Depois da Segunda Guerra Mundial, a organização do dia 8 de Março é retomada
nos países comunistas com a intenção de edificar o regime e dar elogios aos
líderes comunistas.
A primeira menção que relaciona a origem do dia 8 de março a uma greve
desenvolvida em uma fábrica de nome Cotton, em New York em 1857, sem
nenhum dos detalhes que serão acrescentados posteriormente, aparece pela
primeira vez no periódico L´Humanité do Partido Comunista Francês, às vésperas
do dia 8 de Março de 1955.
Em 1966, A
Federação das Mulheres Comunistas da Alemanha informou a história da origem do
Dia da Mulher em comemoração à tragédia da Cotton, acrescida com o martírio de
129 mulheres queimadas vivas pela patronal no dia 8 de Março de 1857. Tudo isto
foi feito de forma confusa, misturando feitos com fantasias, “com cada contista escrevendo e inventando
datas e detalhes” (Gianotti, idem).
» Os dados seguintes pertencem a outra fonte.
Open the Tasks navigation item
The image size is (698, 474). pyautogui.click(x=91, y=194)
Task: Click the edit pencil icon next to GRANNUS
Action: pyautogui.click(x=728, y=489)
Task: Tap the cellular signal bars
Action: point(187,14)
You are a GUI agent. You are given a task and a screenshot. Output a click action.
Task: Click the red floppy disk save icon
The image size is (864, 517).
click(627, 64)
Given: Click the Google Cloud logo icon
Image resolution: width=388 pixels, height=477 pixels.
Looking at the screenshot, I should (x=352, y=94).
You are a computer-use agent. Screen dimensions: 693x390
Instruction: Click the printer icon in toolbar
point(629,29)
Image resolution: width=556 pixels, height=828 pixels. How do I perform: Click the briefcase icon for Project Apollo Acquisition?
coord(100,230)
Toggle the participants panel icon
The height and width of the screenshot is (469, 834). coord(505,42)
O “relato encobridor” da origem
socialista do dia 8 de março estava em marcha.
No final dos anos 60, no que vários historiadores consideram a 2ª Onda
Feminista, a organização do Dia da Mulher volta a ter relevância. É o momento
do segundo levantamento revolucionário do proletariado francês do século XX, o
Maio Francês, e o momento dos levantamentos contra as burocracias comunistas, a Primavera de Praga. No entanto, neste lapso de tempo, o marco do dia 8 de
março, data da greve das operárias de Petrogrado de 1917, foi silenciado. Tanto
o stalinismo, como a socialdemocracia reformista e o imperialismo, não tinham
nenhum interesse em desenvolver a mínima menção de unir os movimentos de
mulheres com a Revolução Russa.
Em meados da década de 70, o imperialismo intensificou sua cooptação sobre o
movimento feminista. A ONU declara no ano de 1975 "a década da
Mulher", e a partir de 1977,
a UNESCO declara o dia 8 de março como o Dia
Internacional da Mulher, e todos seus países membros “celebram” o dia de “todas
as mulheres”. A partir daqui, a ONU e todos seus organismos deram vida durante
anos à falsificação das origens do dia 8 de março.
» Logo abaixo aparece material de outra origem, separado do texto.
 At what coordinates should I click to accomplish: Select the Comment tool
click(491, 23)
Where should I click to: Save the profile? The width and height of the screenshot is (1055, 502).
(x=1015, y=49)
A consequência política lógica do encobrimento da origem socialista do Dia da
Mulher traduz-se na organização policlassista das organizações de mulheres e
feministas e a gerar expectativas na democracia e o regime capitalista durante
todo este período, até chegar à transformação de várias das organizações
feministas em ONG´s e organizações para-estatais, com vários de seus quadros
cooptados não só pelos organismos da ONU, como também pelos estados nacionais.
A partir de 1980 já estava amplamente difundida como verdadeira a história das
operárias de Cotton e sua greve. Aparecerá nessa época até um pano de cor lilás,
supostamente o que as mulheres estariam tecendo antes da greve. Daquela greve e
incêndio de que não se têm registros históricos.
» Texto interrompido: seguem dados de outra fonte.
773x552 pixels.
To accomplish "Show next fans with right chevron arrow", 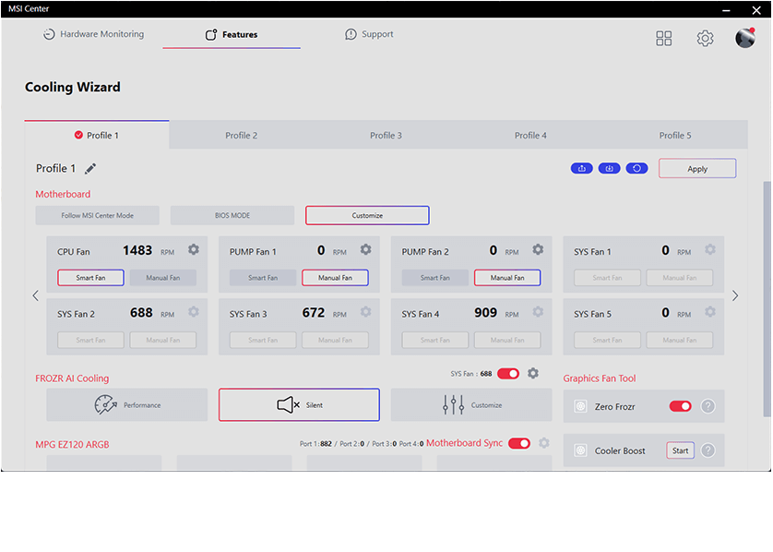I will [735, 296].
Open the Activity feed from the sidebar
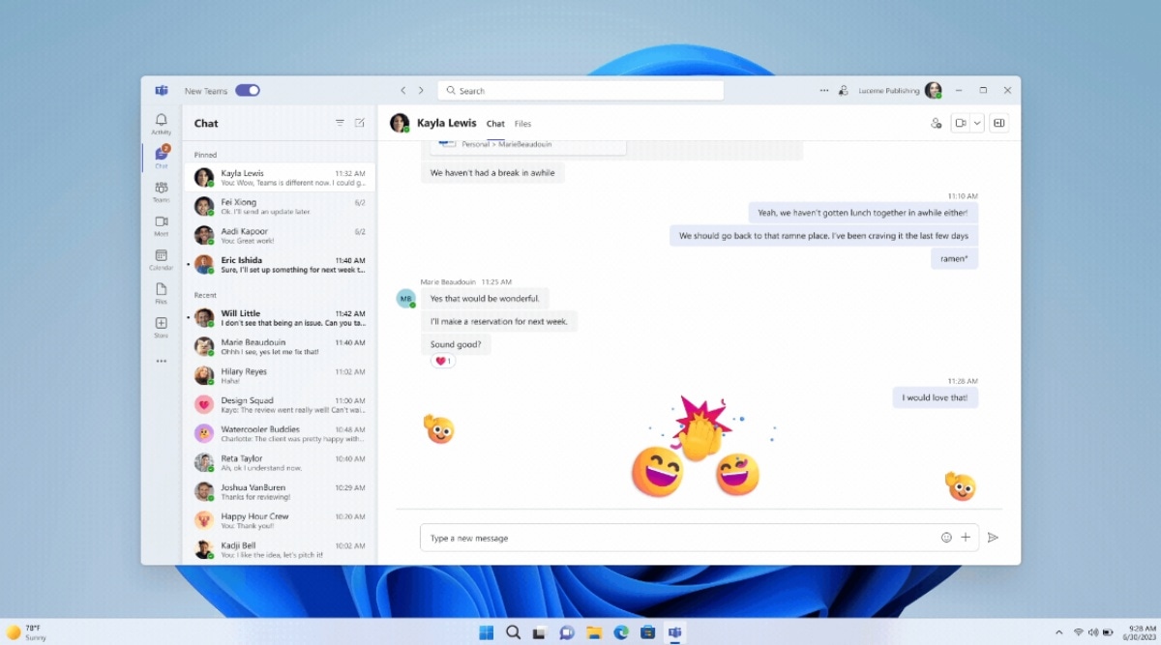 tap(161, 118)
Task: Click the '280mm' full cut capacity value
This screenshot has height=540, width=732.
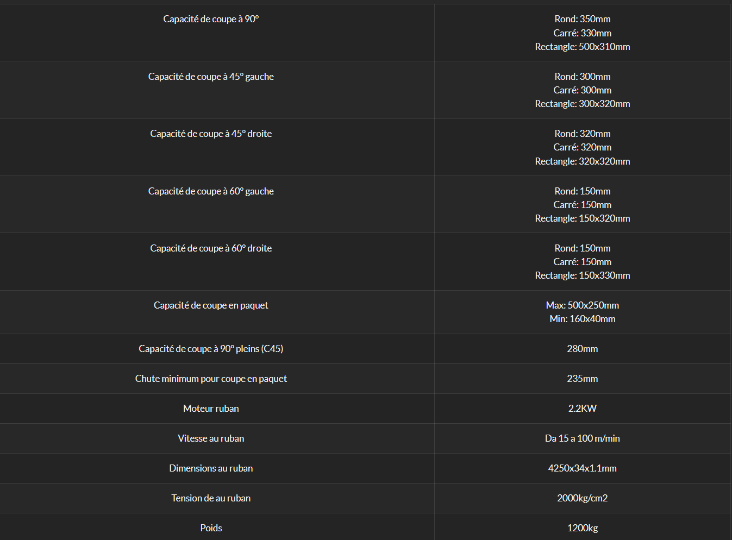Action: pyautogui.click(x=583, y=349)
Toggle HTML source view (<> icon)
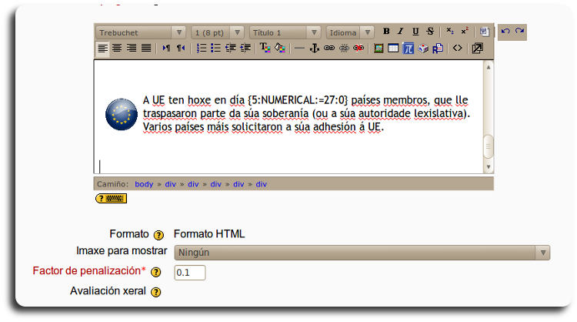This screenshot has width=577, height=322. pos(457,48)
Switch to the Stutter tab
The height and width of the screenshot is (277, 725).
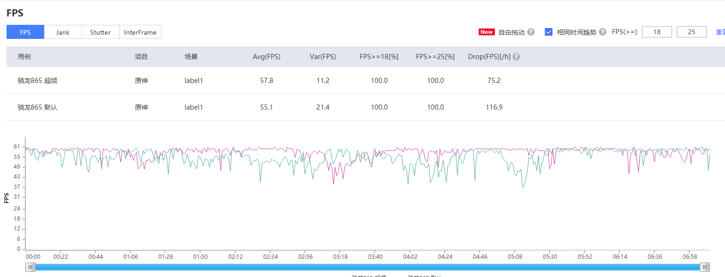[x=100, y=32]
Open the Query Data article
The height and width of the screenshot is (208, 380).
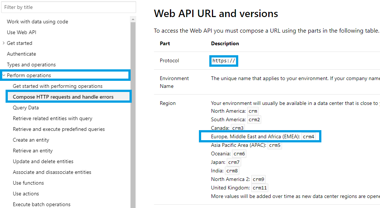(x=26, y=108)
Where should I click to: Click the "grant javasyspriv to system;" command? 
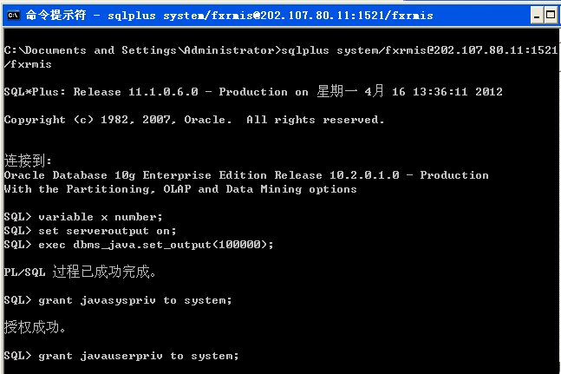pyautogui.click(x=135, y=300)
A cor lilás de qualquer jeito tinha sido usada também pelas feministas dos anos
60. Gianotti (2004) entende que a eleição do lilás ou anteriormente do verde
como as cores da luta das mulheres apontavam muito mais para eliminar das
manifestações e reuniões o vermelho das revolucionárias.
Um Dia
de Luta contra o capital
O Dia da Mulher nasceu como um dia de luta contra o capital, de organização
pelas reivindicações pendentes das trabalhadoras, que são também as
reivindicações da classe operária toda. Os esforços do stalinismo durante a guerra
fria de colocar o dia 8 de março como a comemoração de uma greve que nunca
existiu, foi sem dúvidas para ocultar sua origem revolucionária frente aos
levantamentos contra a burocracia nos estados operários. Os esforços combinados
do imperialismo e a burguesia por convertê-lo em “o dia de todas as mulheres”, são
os esforços para transformá-lo em um dia de conciliação de classes em nome do
gênero, uma falsificação histórica que debilita a luta de todos os explorados.